11 Running Models on Macs
MLC LLM: A Universal Solution
MLC LLM is a universal solution that allows any language model to be deployed natively on a diverse set of hardware backends and native applications, plus a productive framework for everyone to further optimize model performance for their own use cases. Everything runs locally with no server support and accelerated with local GPUs on your phone and laptop.
MLC LLM provides a way to run language models on mobile devices like iPhones and Android phones, as well as web browsers. It’s a really cool project that is underappreciated.
Running a Language Model on a Mac
On a Mac, you can use MLC or llama.cpp to run language models. Here’s an example of running a 7B language model on a Mac using a Python script:
from llama_cpp import Llama
llm = Llama(model_path="/home/jhoward/git/llamacpp/llama-2-7b-chat.04_K.M.gguf")
This loads a 7B language model from the specified path. You can then use the model to generate text or answer questions.
res = model.generate(**toks.to("cuda"), max_new_tokens=250).to('cpu')
print(tokr.batch_decode(res)[0])
This generates a response from the language model based on the given input tokens, using the GPU for acceleration. The output is then printed.
Example: Asking the Meaning of Life
With the language model loaded, you can ask it questions like “What is the meaning of life?”. The model will generate a response based on its training data and knowledge.

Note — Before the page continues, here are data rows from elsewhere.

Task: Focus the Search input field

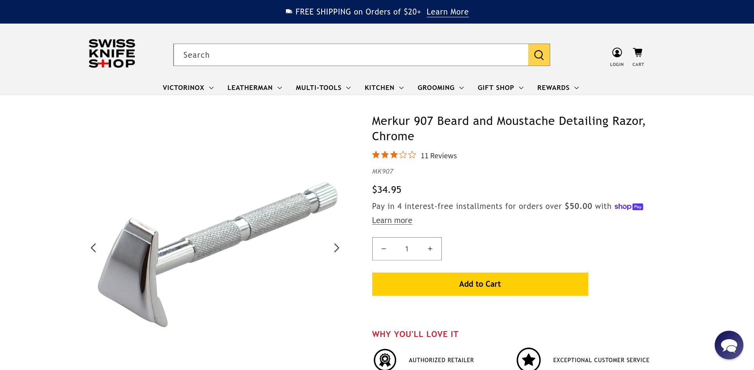Action: (x=351, y=55)
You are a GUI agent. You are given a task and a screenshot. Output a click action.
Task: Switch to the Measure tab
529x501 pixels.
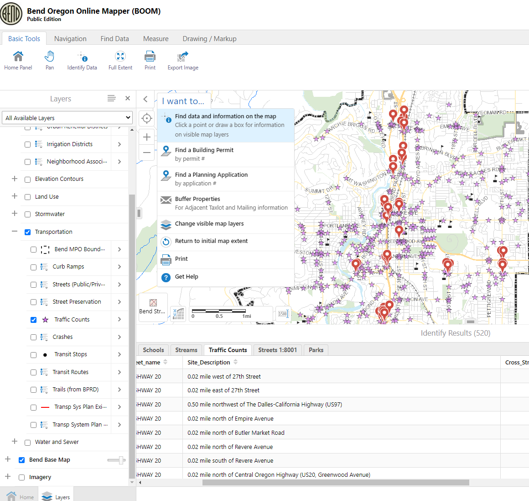pyautogui.click(x=156, y=39)
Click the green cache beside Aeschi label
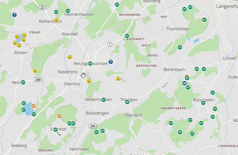 coord(23,82)
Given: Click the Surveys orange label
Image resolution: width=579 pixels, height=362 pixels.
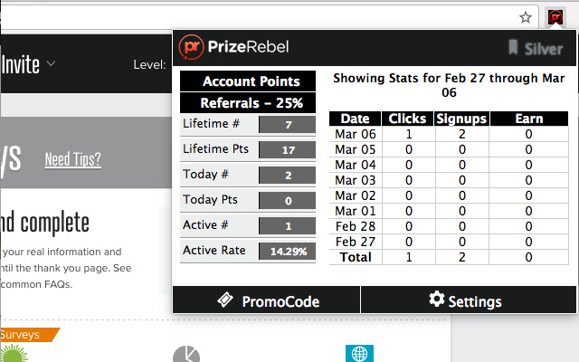Looking at the screenshot, I should point(20,334).
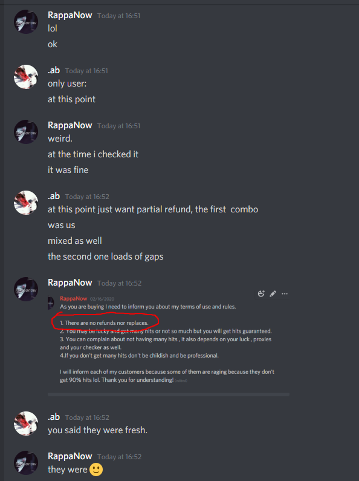The image size is (359, 481).
Task: Open RappaNow's avatar next to 'they were'
Action: click(x=26, y=463)
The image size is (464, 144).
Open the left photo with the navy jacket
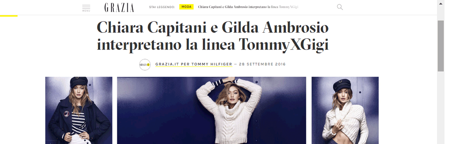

Overall, MLC LLM provides a powerful way to run large language models on local devices, enabling new applications and use cases for natural language processing.
12 Llama.cpp & Its Cross-Platform Abilities
Exploring Language Model Options
There are several options available for running language models using Python. One popular choice is to use PyTorch and the Hugging Face ecosystem, especially if you have an Nvidia graphics card and are comfortable with Python programming.
Another option is llama.cpp, which can run on various platforms, including Macs and Cuda. It uses the ggml format, and you can download pre-trained models from Hugging Face. Here’s an example of how to use it:
from llama_cpp import Llama
llm = Llama(model_path="/home/jhoward/git/llamacpp/llama-2-7b-chat.ggml")
output = llm("Q: Name the planets in the solar system? A: ", max_tokens=32, stop="\n", echo=True)
print(output['choices'])
This will output:
[{'text': 'Q: Name the planets in the solar system? A: 1. Pluto (no longer considered a planet) 2. Mercury 3. Venus 4. Earth 5. Mars 6.', 'index': 0, 'logprobs': None, 'finish_reason': 'length'}]
Getting Help and Staying Updated
As language models are rapidly evolving, it’s essential to seek help from the community and stay updated with the latest developments. Discord channels, such as the fast.ai Discord server, can be valuable resources for asking questions and sharing insights.
While language models are exciting, it’s important to note that they are still in their early stages, and there may be edge cases and installation challenges. However, this is an excellent time to get involved and explore the possibilities of language models, especially if you’re comfortable with Python programming.
Overall, language models offer a powerful tool for various applications, and with the right resources and community support, you can embark on an exciting journey of exploration and discovery.